制定の背景:主権回復直後の政情不安と「血のメーデー事件」
1952年(昭和27年)4月28日、サンフランシスコ平和条約の発効によって日本は主権を回復した。しかし、同時に締結された日米安全保障条約によって、日本は冷戦下におけるアメリカの極東戦略に取り込まれることとなった。これに対する労働者や学生、革新勢力の不満は高まっており、社会不安が渦巻いていた。主権回復直後の5月1日、東京の皇居前広場(当時は人民広場と呼ばれた)で「血のメーデー事件」が発生する。デモ隊と警察治安部隊が激しく衝突し、死傷者を多数出す惨事となった。
第3次吉田茂内閣および保守勢力は、この事件を共産主義分子による組織的な暴力破壊活動と捉え、戦前の「治安維持法」に代わる強力な治安立法を急いだ。こうして、暴力主義的破壊活動を効果的に規制することを目的とした「破壊活動防止法(破防法)」の法案が国会に提出された。
法案をめぐる国論の二分と反対運動
破防法案が国会に提出されると、日本社会党や日本共産党などの野党、労働組合の全国組織である総評(日本労働組合総評議会)、さらには知識人やジャーナリズムから猛烈な反対運動が巻き起こった。反対派が最も懸念したのは、同法が日本国憲法の保障する「言論の自由」や「結社の自由」といった基本的人権を侵害し、再び戦前のような暗黒政治に逆戻りするのではないかという点であった。
全国で大規模なストライキや抗議デモが展開され、国会周辺は連日緊迫した状況に置かれた。しかし、政府・与党は一部の修正案を受け入れる形で、1952年7月に法案を可決・成立させた。これと同時に、団体の規制や調査を行うための実務機関として公安調査庁が、また処分の妥当性を審査する独立機関として公安審査委員会が設置された。
破防法の特質と現代における運用
破壊活動防止法は、特定の団体が将来にわたって暴力主義的破壊活動(内乱や放火、内乱のせん動など)を行う明らかな危険性がある場合、その団体の活動を制限し、最悪の場合は解散処分を科すことができると定めている。
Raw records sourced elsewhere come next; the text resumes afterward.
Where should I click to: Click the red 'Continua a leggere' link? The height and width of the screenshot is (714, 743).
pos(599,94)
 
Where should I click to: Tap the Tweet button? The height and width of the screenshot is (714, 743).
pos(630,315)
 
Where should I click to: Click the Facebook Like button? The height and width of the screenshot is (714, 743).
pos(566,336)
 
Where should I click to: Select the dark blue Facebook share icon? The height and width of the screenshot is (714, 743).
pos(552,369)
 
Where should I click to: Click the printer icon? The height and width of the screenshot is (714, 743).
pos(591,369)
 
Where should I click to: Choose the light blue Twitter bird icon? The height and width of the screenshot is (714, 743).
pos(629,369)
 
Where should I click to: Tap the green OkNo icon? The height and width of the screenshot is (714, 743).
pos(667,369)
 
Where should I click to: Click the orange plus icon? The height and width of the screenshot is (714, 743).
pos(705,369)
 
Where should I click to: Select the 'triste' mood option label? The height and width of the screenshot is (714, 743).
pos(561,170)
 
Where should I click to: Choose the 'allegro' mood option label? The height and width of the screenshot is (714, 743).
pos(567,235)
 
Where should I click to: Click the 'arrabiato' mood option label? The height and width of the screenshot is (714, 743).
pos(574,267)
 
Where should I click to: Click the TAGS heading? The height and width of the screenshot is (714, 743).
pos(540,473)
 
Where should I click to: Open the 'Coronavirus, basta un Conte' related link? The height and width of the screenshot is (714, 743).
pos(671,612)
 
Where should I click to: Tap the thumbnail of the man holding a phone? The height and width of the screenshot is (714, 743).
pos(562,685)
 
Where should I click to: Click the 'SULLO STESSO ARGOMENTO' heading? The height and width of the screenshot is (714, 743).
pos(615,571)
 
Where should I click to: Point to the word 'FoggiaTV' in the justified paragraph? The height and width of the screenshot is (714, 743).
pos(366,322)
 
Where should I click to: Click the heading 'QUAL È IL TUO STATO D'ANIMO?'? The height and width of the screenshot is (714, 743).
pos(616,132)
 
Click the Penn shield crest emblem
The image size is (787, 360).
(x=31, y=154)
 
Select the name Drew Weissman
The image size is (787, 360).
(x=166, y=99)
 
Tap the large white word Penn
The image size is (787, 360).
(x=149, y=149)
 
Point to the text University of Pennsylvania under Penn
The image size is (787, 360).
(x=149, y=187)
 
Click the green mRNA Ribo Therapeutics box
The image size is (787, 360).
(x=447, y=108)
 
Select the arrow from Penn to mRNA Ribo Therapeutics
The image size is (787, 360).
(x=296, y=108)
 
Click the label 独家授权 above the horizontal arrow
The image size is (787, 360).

しかし、濫用の危険性が極めて高いため、適用には厳格な要件が必要とされ、これまでに同法が適用されて解散指定に至った団体は一件も存在しない。
最大の転機となったのは、1995年(平成7年)に発生した地下鉄サリン事件である。一連の凶悪テロ事件を起こした宗教法人オウム真理教(現・アレフなど)に対し、公安調査庁は初の「解散指定」処分を請求した。しかし、1997年(平成9年)、公安審査委員会は「将来の危険性」が組織の弱体化などによって立証不十分であるとして、この請求を棄却した。現在も破防法は廃止されることなく残されており、治安維持の観点と憲法が保障する人権とのバランスをどう保つかという現代的な課題を提起し続けている。